BEGIN DATA UNDER STUDY

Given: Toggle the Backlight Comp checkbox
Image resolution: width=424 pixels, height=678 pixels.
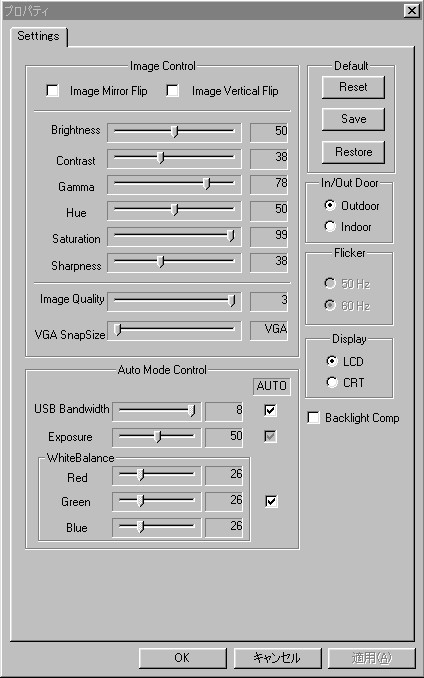Looking at the screenshot, I should pos(313,418).
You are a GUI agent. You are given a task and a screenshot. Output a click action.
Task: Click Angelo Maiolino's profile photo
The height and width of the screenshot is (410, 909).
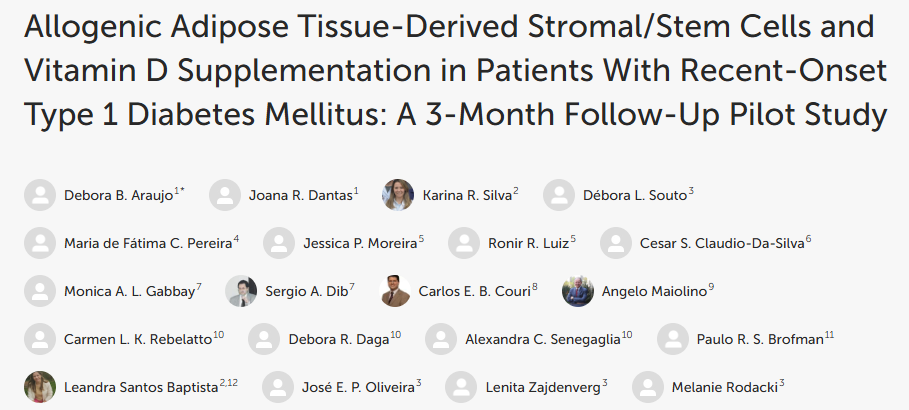[x=577, y=291]
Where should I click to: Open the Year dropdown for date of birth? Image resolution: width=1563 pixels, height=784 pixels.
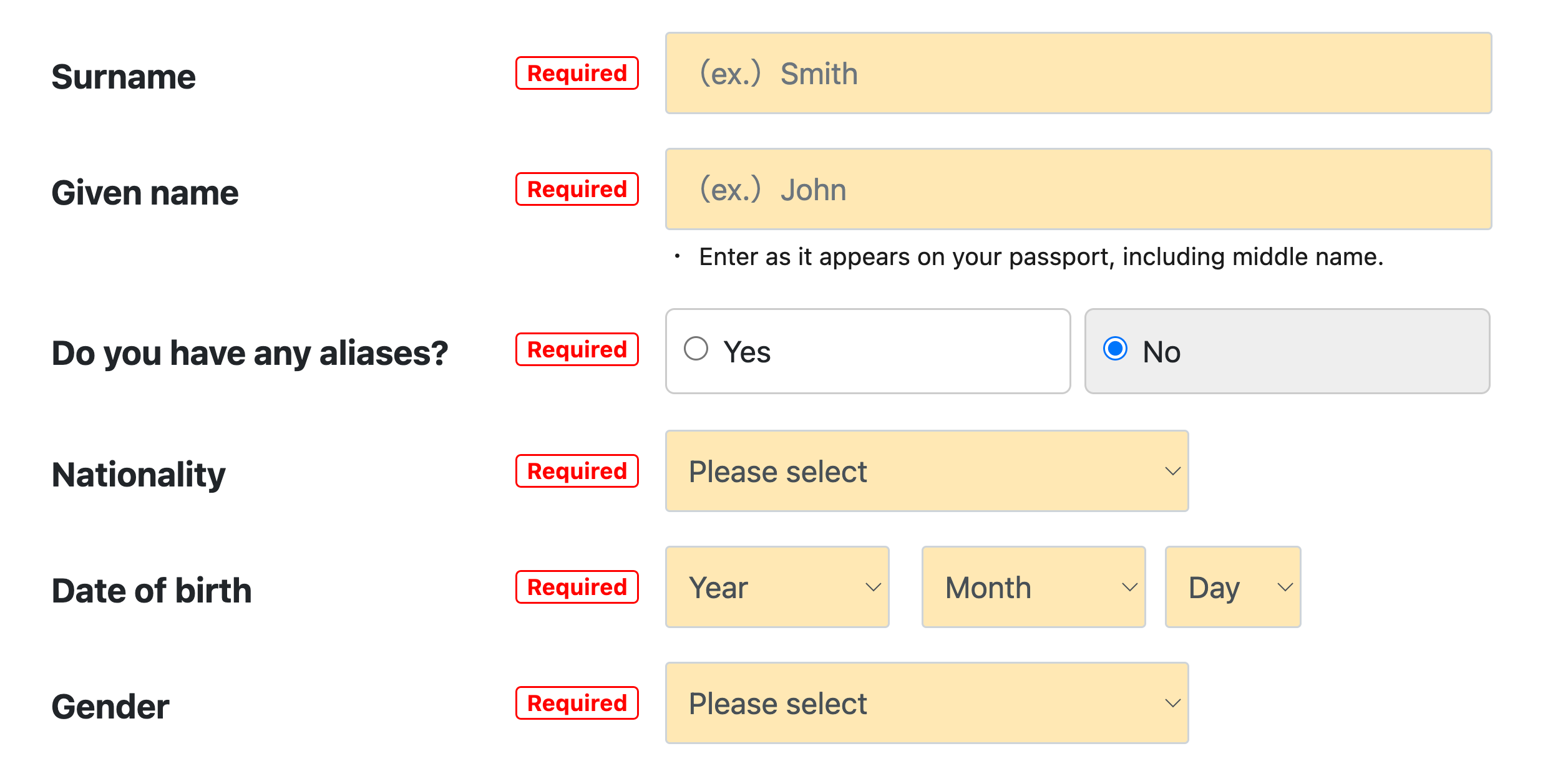(776, 587)
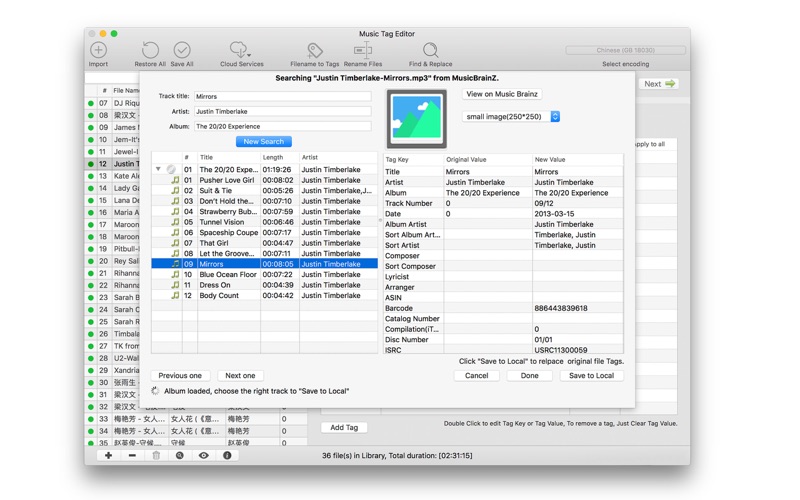
Task: Click the plus add file button
Action: tap(108, 456)
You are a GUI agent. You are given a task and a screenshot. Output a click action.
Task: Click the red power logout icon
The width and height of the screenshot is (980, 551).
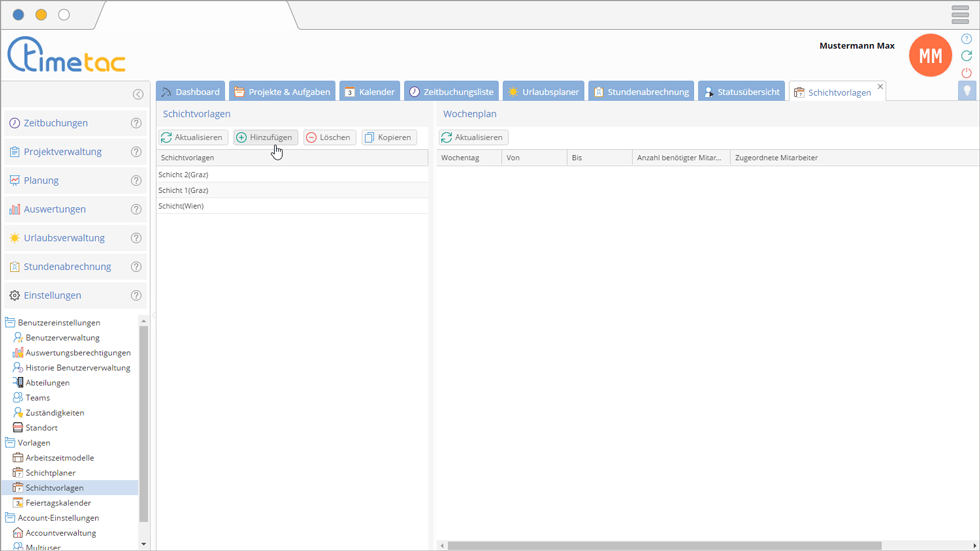(966, 73)
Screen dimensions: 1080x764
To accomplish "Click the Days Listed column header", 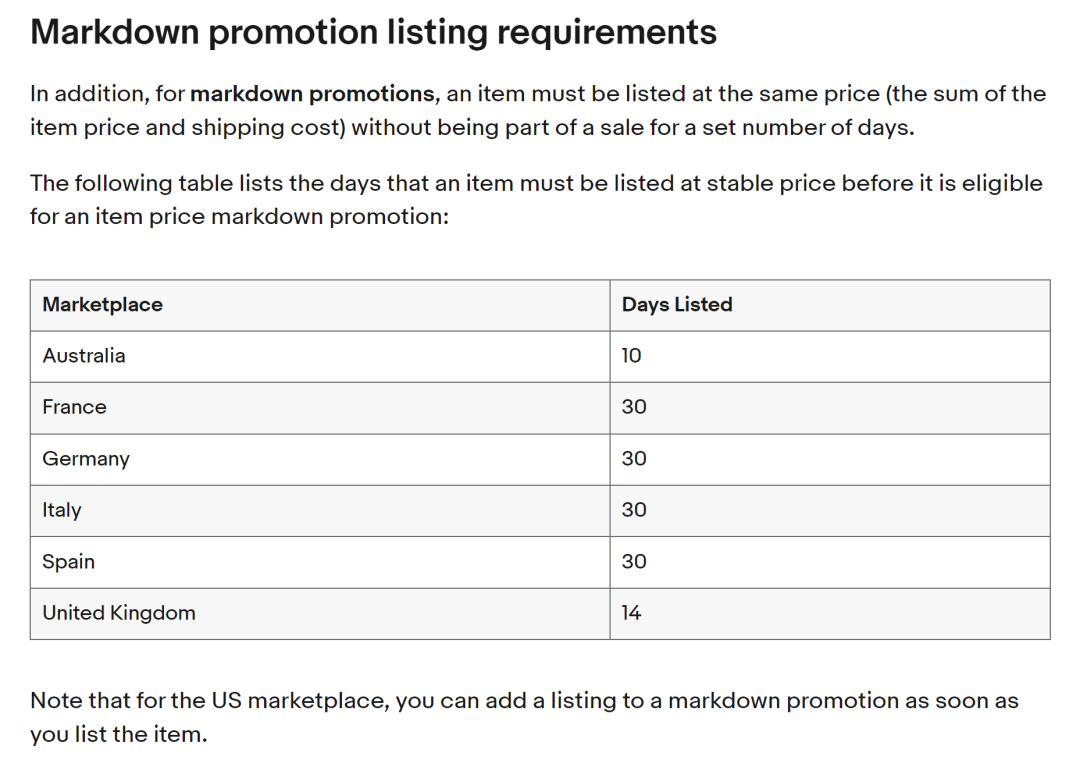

END DATA UNDER STUDY

REQUIRED WORK ::
Write out exactly the stretch of lines that begins with the line containing "Screen dimensions: 1080x764" and ends with the last line of the records above, leaving out the pictures.

RESPONSE TO THE TASK ::
Screen dimensions: 1080x764
To accomplish "Click the Days Listed column header", 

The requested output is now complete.